It’s ten years today since I married my wonderful husband. It’s funny, it doesn’t seem possible that it can be ten years already and yet in many ways it feels like we’ve been married longer than that too. Our journey through married life has been quite different to how I imagined it might be. We’ve shared the joy that came with the arrivals of our three beautiful children, we’ve helped give each other strength through the challenges that came with parenting our beautiful heart warrior Jessica, and we’ve clung together in heartbreak as bereaved parents. It’s been quite the rollercoaster ride, but I would live it over again especially if it meant I could have that time with Jessica over again.
Today I’m sharing a look back on our wedding day ten years ago and some thoughts on what I’ve learned about marriage ten years on.
Our wedding day was one of the best days of my life. I don’t think I’ve ever smiled quite so much. I had a big grin on my face from the moment I woke up that morning. The bridesmaids were a bit delayed at the hairdressers and we were very late arriving at church (32 minutes late – still the current record of bridal lateness amongst my married friends although a couple of have come close to it!) but thankfully it wasn’t a problem and everything went smoothly after that.
There are little moments that jump out at me when looking back over the day. The way M looked at me as I walked down the aisle; the round of applause when we became husband and wife; feeling like celebrities as we passed through the town on the way to reception venue with people stopping to watch; the cheer when hubby started his thank you’s with the traditional “my wife and I…”; our first dance; and then leaving for the hotel ready to set off on honeymoon the next morning.
Some of my most precious memories are of the moments with my dad who died five months after our wedding. I remember squeezing his hand tightly in the car as we traveled from my flat to the church and the pride in his voice when he told me I looked beautiful. He wasn’t able to walk me down the aisle, so my brother did instead. We stopped when we got to my dad and he gave me the biggest smile. He got a little confused during his speech and needed a little prompting from my mum, but his love shone through. When he ended with a very emotional “I just want to tell my daughter how much I love her” I think everyone was a bit misty-eyed.
It really was a beautiful day. It was hubby who insisted that we had a wedding video and I’ll always be thankful for that. Jessica used to love watching “the Mummy-Daddy video” as she called it. It captured so many beautiful moments from the day that I enjoy looking back over – especially that speech from my dad.
We spent our honeymoon in Switzerland, starting in Geneva and then travelling by train to spend a few days in Zurich. We paddled in Lac Léman in 30°C sunshine and went up the Jungfrau a couple of days later and played in the snow. It was amazing and I’d love to go back one day.
Ten years on
We have come a long way from that happy carefree young couple who got married that day. Parenthood has changed us hugely – and especially our life with Jessica. It taught us strength and to hold on to hope; to love more deeply than we ever thought possible; to make the most of the little moments and enjoy the here and now. It gave us our greatest joys and our most devastating heartbreak. I am thankful for all the joy that Sophie and Thomas continue to bring but having to live without Jessica as a forever incomplete family is the hardest thing we have ever had to do.

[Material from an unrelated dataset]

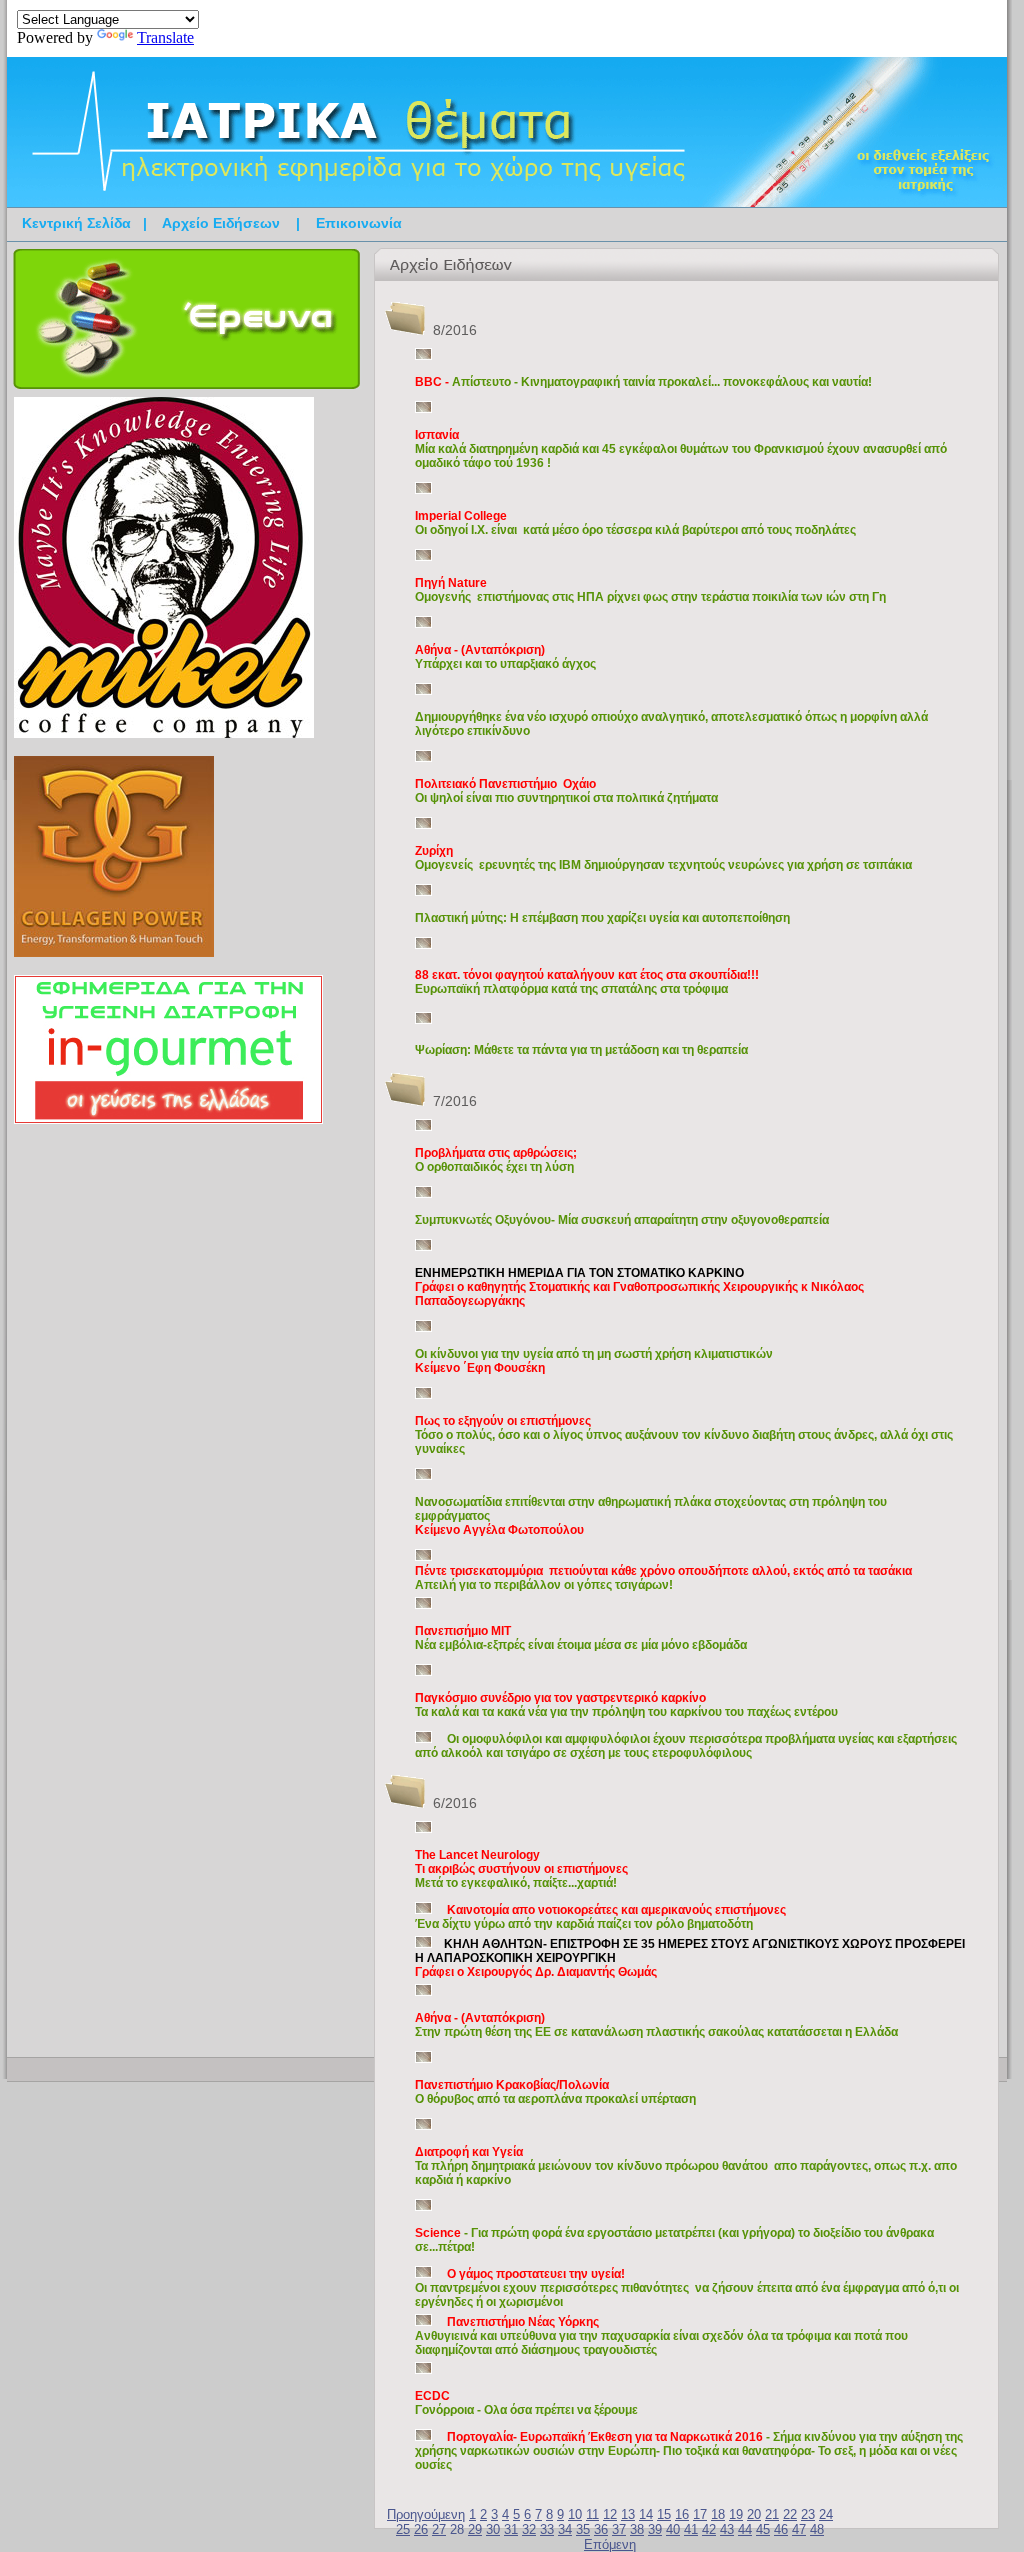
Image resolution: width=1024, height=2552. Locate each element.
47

It does not surprise me that many marriages break down following the loss of a child. Ours has certainly been very strained at times since Jessica’s death. There have been moments when it feels like our grief is too big for our marriage to hold. But we know too that we are stronger together. We need each other and Sophie and Thomas need us too. My husband has been by my side every step of this journey; he is the only one who experienced the deepest joys and the darkest lows with me. We are woven together by the joys and the grief. Without him by my side, this journey would be so much harder.
The biggest thing I have learned in the last ten years is that communication really is key. Most of our arguments have been as a result of poor communication. When we really sit down and talk, it makes a huge difference. Even when it is hard to do so; even when the thoughts and feelings feel too big to talk through.
Time together is also important. We’ve struggled to make time just for the two of us since Jessica died – a combination of finding it hard to be alone in the early days of our grief and then the challenges of life with a small baby making opportunities for couple time more difficult to come by. I’m looking forward to having a spa day together later this month – our anniversary treat – and enjoying some quality time as a couple.
Marriage is not a “happily ever after” – it is the beginning of a new chapter together. It needs commitment and effort; little reminders that you are loved; being able to say “I’m sorry” and mean it. Marriage is about being a team – working together, sharing responsibilities and worries. It’s about respect for each other, love for each other, give and take. There are days when love comes easily and life feels great and days when everything feels like a huge battle.
“…for better, for worse, for richer, for poorer, in sickness and in health, to love and to cherish, till death us do part…”
I made those vows with sincerity ten years ago, although I don’t think I really understood just how important they were or what the reality of those promises could be. It has been quite the rollercoaster ride. Throughout the sunshine and the storms, I am thankful for the wonderful man I married ten years ago – my husband, my best friend and my soulmate.